Could you arrange the part of the material that opens with the line containing "Screen dimensions: 1080x986" and closes with the line containing "click(232, 30)", both of those lines included, as a numbered list with blank lines left out?

======== RECORDS TO USE

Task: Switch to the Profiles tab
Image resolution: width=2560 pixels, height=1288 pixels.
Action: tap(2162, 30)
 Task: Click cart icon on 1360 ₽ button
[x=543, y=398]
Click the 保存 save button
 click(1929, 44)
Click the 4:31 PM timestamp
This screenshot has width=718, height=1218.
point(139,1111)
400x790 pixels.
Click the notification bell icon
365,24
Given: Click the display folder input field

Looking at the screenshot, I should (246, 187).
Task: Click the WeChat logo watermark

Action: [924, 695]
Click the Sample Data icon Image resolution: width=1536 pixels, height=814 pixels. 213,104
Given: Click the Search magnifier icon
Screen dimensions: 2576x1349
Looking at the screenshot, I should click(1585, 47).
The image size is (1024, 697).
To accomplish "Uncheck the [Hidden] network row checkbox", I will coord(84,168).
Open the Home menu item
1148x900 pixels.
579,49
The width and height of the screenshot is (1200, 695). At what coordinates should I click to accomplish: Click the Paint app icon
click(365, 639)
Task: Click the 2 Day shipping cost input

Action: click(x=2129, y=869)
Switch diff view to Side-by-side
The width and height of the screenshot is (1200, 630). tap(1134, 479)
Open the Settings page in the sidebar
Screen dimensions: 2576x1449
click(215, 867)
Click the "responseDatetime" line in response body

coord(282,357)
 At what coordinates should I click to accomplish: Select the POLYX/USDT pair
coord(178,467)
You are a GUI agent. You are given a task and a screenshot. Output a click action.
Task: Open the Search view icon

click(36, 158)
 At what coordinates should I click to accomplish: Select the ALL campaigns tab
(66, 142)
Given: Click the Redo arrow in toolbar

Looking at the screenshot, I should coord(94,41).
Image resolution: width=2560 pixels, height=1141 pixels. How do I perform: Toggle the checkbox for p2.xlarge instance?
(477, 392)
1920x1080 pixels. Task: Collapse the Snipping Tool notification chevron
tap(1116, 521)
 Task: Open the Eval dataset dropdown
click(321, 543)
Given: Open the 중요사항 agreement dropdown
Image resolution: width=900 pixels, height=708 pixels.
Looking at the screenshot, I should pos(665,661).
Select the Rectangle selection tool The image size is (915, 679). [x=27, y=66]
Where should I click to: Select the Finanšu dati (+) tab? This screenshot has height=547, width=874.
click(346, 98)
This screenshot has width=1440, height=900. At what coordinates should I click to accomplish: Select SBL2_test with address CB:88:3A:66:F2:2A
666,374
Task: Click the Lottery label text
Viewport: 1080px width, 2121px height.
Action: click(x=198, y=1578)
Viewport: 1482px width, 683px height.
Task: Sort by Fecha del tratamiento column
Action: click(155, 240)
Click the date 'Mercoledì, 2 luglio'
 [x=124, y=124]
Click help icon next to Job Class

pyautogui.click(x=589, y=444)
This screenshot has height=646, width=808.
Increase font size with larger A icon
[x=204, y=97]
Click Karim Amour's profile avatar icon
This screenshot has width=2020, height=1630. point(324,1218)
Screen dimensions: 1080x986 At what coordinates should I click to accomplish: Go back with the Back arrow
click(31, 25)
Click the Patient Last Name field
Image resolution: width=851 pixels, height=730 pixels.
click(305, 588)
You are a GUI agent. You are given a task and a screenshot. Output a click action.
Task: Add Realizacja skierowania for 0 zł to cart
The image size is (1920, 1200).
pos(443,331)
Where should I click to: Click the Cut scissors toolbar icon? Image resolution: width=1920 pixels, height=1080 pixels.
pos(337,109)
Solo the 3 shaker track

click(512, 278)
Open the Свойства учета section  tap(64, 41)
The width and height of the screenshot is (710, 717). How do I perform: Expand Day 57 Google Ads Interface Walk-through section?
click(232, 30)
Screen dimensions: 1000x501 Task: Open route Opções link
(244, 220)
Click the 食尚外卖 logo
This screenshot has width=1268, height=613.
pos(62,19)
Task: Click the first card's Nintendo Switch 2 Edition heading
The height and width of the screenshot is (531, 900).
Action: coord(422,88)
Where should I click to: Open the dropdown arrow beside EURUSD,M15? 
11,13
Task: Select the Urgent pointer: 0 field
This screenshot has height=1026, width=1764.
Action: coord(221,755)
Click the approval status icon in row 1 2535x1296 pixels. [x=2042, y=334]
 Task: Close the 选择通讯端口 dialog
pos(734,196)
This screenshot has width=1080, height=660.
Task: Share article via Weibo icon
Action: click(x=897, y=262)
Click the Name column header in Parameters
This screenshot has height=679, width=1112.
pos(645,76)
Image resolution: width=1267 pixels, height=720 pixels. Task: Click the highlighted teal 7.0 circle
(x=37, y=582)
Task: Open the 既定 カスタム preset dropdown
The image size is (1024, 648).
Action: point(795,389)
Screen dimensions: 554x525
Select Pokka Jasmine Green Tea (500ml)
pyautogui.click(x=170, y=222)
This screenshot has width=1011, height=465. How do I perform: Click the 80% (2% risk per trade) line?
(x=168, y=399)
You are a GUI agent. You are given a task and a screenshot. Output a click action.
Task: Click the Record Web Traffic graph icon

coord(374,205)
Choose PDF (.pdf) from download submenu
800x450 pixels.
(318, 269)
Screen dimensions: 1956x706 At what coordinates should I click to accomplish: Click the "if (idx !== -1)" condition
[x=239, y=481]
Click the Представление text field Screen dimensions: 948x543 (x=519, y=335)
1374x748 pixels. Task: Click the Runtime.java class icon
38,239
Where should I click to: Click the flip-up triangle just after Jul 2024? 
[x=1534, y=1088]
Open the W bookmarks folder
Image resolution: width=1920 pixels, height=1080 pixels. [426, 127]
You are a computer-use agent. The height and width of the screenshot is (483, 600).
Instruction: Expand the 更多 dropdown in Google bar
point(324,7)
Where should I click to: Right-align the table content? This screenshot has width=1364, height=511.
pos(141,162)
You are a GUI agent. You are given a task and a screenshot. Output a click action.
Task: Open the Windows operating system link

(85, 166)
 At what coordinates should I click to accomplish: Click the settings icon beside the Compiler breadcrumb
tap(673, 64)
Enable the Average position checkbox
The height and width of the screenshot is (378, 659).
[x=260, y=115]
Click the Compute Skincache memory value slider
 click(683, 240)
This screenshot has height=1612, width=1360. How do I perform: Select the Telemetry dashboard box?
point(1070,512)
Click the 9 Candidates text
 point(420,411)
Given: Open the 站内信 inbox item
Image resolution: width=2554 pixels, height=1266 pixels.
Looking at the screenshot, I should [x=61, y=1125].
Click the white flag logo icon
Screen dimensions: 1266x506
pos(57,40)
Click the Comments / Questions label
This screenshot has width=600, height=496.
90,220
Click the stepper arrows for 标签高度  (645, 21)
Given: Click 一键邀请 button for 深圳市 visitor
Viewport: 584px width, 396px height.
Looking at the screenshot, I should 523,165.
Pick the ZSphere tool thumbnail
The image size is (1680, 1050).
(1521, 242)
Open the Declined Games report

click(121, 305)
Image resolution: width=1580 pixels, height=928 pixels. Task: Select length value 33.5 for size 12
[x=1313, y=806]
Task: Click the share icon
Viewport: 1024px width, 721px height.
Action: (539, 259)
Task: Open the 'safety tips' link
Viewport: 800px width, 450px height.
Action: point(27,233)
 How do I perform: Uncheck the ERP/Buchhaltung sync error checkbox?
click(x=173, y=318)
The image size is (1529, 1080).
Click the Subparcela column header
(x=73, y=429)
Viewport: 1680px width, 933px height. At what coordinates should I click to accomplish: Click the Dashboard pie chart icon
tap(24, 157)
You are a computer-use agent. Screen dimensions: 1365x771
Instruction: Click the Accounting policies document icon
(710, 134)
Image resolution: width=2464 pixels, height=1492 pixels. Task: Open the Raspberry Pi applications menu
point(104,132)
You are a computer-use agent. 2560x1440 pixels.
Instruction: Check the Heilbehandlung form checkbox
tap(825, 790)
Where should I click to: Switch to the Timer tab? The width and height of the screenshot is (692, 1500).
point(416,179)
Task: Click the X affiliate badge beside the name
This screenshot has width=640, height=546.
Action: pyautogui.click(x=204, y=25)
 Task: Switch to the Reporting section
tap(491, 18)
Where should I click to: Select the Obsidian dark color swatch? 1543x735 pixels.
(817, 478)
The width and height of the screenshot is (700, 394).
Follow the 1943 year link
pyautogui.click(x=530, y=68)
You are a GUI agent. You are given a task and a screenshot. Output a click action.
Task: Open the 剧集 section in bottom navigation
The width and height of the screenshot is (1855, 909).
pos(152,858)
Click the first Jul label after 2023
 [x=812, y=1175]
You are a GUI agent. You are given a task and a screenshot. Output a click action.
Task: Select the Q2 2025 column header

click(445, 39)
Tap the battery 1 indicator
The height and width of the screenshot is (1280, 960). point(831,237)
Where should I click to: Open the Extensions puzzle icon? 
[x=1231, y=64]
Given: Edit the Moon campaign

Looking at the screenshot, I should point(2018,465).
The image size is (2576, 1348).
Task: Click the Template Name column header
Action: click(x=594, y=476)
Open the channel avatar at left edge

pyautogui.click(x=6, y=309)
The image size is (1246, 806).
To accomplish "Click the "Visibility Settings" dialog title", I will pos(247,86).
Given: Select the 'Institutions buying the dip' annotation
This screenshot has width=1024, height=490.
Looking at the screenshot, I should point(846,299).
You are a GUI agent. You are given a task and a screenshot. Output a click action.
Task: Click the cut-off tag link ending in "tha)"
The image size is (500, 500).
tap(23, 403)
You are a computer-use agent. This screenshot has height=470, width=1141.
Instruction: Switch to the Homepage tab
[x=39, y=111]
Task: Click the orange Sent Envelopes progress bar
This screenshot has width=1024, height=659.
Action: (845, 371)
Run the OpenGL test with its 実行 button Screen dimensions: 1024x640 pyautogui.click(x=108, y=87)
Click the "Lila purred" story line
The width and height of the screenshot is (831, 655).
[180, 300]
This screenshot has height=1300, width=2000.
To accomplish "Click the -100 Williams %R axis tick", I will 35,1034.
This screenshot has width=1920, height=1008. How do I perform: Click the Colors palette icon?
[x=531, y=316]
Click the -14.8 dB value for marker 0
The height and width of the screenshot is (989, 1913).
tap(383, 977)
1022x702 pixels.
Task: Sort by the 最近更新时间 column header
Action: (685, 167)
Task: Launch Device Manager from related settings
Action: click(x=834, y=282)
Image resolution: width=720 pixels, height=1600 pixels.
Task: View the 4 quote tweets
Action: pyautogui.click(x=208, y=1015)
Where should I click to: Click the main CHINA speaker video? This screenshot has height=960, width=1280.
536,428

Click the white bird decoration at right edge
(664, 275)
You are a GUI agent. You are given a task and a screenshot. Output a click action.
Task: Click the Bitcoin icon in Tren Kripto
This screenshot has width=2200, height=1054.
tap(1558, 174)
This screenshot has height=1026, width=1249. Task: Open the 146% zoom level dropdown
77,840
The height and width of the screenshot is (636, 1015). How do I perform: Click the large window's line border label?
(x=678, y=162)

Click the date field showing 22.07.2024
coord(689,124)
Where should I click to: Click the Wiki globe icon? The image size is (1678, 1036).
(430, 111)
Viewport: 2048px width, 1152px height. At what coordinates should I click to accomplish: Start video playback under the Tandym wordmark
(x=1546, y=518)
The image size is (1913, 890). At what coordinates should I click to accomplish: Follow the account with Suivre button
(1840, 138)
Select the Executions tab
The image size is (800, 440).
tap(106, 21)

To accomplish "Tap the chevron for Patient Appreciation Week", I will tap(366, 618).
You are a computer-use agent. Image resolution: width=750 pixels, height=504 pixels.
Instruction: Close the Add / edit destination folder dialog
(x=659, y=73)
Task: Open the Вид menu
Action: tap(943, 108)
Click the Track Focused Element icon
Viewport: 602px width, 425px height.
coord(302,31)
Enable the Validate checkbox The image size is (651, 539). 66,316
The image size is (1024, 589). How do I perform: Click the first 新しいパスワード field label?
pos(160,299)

================

ANSWER IN FULL:
1. Screen dimensions: 1080x986 At what coordinates should I click to accomplish: Go back with the Back arrow
2. click(31, 25)
3. Click the Patient Last Name field
4. Image resolution: width=851 pixels, height=730 pixels.
5. click(305, 588)
6. You are a GUI agent. You are given a task and a screenshot. Output a click action.
7. Task: Add Realizacja skierowania for 0 zł to cart
8. The image size is (1920, 1200).
9. pos(443,331)
10. Where should I click to: Click the Cut scissors toolbar icon? Image resolution: width=1920 pixels, height=1080 pixels.
11. pos(337,109)
12. Solo the 3 shaker track
13. click(512, 278)
14. Open the Свойства учета section  tap(64, 41)
15. The width and height of the screenshot is (710, 717). How do I perform: Expand Day 57 Google Ads Interface Walk-through section?
16. click(232, 30)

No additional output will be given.